Destaques, Notícias Publicado: 1/09/2016 | 11:00

NOTA: CSPB discute projetos utilizados como justificativa para corte de direitos trabalhistas

Organizada e convocada pela Auditoria Cidadã da Dívida, reunião debate análise de conjuntura; articulação para barrar o PLS 204/2016 e demais projetos que aniquilam arcabouço de leis de proteção ao conjunto da classe trabalhadora, tanto do setor público, como do setor privado. 


Danielle Jansen e Marly Bertolino, representantantes da Secretaria Geral da CSPB



A Confederação dos Servidores Públicos do Brasil – CSPB participou, nesta quinta-feira (01/09), de reunião do Conselho Político da Auditoria Cidadã da Dívida que discutiu projetos utilizados como justificativa para corte de direitos trabalhistas. O encontro, que está sendo realizado no edifício sede da OAB, em Brasília, debate análise de conjuntura; articulação para barrar o PLS 204/2016 e demais projetos que aniquilam arcabouço de leis de proteção ao conjunto da classe trabalhadora, tanto do setor público, como do setor privado.
 
A reunião segue discutindo dois pontos centrais: a utilização da dívida pública como justificativa para corte de direitos sociais inseridos nos projetos PLP 257/2016, PEC 241/2016 (que congela gastos sociais por 20 anos!), PEC 143/2015, PEC 31/2016, LDO 2017, entre outros; bem como a “necessária” articulação política para barrar o PLS 204/2016, que visa “legalizar” esquema de geração de dívida pública que já se encontra em funcionamento em diversos estados e municípios brasileiros. Especialistas denunciam que o esquema conta com a criação de empresas estatais não dependentes, a exemplo da PBH Ativos S/A em Belo Horizonte e a CPSEC em São Paulo.
 
“Não aceitaremos qualquer tipo de retrocesso. O governo dispõe de inúmeros outros mecanismos para sanar as contas públicas e interromper o perverso ajuste fiscal em curso. Não faltam alternativas. De imediato, temos R$ 252 bilhões da dívida ativa da União que já transitaram em julgado. É só ir lá resgatar o valor devido, não cabe mais recursos judiciais em contrário. Este valor é muito maior que o déficit fiscal do ano passado e o deste ano também. Portanto, é inadmissível, a partir dessa constatação, que o governo continue promovendo o desmonte do estado brasileiro e aniquilando direitos trabalhistas e sociais sob o pretexto de sanar a saúde fiscal do país.
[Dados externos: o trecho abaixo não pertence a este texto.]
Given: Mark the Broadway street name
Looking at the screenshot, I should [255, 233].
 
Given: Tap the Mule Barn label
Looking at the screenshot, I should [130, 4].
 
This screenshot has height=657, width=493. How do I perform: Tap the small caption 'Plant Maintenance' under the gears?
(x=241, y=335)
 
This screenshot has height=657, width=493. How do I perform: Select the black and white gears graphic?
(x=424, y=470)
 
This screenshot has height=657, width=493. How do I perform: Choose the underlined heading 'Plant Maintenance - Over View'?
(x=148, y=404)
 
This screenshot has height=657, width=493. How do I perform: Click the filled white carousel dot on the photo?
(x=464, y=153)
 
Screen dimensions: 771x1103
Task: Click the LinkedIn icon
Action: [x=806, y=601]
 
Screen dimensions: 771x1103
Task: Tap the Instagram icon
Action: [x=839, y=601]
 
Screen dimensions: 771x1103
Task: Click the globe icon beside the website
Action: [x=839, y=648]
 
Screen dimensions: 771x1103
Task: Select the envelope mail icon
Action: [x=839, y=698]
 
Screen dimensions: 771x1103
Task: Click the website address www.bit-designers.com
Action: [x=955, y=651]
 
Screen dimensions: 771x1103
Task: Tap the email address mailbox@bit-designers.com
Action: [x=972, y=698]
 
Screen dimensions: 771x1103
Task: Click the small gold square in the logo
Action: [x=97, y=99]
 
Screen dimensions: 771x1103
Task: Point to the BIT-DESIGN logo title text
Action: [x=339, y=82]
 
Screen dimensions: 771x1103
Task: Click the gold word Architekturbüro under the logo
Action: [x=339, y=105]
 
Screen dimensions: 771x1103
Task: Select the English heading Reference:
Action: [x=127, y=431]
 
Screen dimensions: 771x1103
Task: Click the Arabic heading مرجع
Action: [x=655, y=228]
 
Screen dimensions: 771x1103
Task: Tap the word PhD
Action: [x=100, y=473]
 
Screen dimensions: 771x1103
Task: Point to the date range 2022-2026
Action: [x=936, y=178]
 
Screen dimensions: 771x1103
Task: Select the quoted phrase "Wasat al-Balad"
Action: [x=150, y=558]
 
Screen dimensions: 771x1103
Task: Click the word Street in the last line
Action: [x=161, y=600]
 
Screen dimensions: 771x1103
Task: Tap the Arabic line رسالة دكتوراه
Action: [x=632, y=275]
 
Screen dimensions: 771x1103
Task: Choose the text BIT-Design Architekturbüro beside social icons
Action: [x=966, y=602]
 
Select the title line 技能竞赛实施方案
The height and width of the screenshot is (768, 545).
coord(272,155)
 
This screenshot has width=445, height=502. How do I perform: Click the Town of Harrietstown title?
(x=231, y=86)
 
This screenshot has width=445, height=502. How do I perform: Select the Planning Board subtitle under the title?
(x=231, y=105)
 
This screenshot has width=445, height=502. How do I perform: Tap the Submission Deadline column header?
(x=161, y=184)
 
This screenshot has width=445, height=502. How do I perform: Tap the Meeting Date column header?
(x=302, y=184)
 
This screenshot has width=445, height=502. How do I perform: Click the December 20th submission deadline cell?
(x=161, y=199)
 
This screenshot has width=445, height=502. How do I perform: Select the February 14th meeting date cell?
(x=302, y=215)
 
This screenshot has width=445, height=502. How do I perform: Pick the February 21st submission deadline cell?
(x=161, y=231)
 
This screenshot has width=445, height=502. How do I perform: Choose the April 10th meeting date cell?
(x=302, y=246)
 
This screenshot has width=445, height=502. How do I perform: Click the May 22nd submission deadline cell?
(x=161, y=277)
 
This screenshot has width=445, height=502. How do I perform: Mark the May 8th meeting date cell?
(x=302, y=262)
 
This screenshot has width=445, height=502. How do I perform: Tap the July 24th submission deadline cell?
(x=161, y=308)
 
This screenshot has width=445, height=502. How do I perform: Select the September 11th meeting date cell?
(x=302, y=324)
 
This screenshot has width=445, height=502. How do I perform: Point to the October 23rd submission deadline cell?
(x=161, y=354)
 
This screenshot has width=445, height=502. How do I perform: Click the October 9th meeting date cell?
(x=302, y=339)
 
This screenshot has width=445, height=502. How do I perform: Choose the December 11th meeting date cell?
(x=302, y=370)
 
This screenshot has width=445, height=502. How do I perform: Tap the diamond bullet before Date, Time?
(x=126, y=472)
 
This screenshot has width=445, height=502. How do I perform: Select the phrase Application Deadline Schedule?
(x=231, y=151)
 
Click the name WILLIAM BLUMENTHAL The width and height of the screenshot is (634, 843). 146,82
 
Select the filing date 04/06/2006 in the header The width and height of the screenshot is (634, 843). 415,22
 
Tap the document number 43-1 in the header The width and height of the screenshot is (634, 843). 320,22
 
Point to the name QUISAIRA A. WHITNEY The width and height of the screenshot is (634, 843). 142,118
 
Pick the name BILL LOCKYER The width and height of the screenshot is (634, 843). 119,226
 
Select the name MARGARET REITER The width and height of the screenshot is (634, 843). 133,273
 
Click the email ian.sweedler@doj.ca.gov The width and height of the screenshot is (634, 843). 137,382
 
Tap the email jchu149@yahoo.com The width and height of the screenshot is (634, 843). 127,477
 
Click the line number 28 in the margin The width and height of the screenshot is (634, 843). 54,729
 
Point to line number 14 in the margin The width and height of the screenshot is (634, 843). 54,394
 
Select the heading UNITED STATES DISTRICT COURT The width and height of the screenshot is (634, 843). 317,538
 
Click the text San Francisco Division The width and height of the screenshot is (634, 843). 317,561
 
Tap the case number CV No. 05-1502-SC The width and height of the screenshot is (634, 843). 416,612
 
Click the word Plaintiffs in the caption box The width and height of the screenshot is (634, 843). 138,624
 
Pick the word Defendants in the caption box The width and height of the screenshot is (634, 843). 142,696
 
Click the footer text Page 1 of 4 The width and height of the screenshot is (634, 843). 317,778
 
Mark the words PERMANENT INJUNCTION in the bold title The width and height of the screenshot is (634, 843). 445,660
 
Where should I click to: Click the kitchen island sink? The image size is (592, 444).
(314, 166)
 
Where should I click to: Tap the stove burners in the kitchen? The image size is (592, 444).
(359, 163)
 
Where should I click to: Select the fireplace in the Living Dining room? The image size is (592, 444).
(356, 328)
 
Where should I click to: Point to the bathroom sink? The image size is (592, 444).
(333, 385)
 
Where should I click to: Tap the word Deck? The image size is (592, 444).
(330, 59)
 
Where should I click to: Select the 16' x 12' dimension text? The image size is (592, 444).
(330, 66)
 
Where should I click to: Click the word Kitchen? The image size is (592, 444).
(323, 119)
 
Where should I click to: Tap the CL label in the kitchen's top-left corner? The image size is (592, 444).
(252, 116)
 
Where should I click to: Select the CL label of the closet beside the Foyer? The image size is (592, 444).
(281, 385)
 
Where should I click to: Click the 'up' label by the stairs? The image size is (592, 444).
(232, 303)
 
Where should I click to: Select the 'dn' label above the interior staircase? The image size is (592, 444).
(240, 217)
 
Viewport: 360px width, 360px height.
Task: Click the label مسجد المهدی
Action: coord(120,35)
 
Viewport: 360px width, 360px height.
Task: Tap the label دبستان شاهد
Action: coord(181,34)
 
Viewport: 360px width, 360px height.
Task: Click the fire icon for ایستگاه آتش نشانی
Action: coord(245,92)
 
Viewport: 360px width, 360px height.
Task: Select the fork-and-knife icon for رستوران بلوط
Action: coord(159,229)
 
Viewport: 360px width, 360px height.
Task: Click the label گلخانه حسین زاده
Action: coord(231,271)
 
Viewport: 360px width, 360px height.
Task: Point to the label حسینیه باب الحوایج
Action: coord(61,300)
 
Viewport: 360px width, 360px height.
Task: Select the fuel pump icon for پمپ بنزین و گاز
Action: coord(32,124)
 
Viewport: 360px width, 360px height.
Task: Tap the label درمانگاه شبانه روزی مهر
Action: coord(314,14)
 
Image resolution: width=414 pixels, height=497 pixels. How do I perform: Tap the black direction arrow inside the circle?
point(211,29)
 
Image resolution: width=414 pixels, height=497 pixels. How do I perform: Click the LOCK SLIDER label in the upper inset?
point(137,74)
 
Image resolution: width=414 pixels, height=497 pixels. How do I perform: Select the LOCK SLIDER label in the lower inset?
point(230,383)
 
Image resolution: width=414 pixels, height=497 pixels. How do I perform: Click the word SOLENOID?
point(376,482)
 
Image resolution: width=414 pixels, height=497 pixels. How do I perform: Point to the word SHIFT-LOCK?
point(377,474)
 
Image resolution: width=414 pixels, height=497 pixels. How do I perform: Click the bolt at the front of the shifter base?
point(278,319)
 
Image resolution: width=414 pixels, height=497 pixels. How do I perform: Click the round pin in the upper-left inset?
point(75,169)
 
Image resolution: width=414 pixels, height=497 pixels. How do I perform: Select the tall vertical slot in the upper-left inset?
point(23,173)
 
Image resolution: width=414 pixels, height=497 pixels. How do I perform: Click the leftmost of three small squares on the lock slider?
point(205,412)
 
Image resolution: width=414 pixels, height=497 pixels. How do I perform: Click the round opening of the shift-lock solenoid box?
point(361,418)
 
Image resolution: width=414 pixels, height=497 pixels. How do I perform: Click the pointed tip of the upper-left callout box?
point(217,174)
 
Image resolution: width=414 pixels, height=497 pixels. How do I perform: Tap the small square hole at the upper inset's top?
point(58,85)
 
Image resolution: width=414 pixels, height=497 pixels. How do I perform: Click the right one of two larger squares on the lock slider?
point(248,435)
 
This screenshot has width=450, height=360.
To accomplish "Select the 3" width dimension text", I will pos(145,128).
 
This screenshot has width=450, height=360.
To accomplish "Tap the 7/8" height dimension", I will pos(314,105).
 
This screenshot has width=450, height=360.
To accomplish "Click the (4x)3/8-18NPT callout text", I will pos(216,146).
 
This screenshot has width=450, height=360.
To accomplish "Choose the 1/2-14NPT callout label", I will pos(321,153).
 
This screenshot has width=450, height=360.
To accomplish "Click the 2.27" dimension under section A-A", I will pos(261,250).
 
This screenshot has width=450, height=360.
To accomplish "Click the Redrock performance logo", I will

Precisamos, além disso, promover uma auditoria da dívida pública da União com seus credores; e dos estados com a União. O comportamento de agiotagem desses entes é inaceitável. Aprimorar os instrumentos de combate à sonegação fiscal é outro caminho a ser perseguido. Enfim, há muitas soluções para o Brasil sair da crise que atravessa. Vamos exigir dos nossos gestores o compromisso com uma verdadeira agenda de desenvolvimento nacional. Caso contrário, a greve geral ganha, a cada dia, corpo e forma. Iremos combater o bom combate, em defesa do serviço público, mas, acima de tudo, em defesa da sociedade brasileira”, alertou a 2º secretária da CSPB, Marly Bertolino.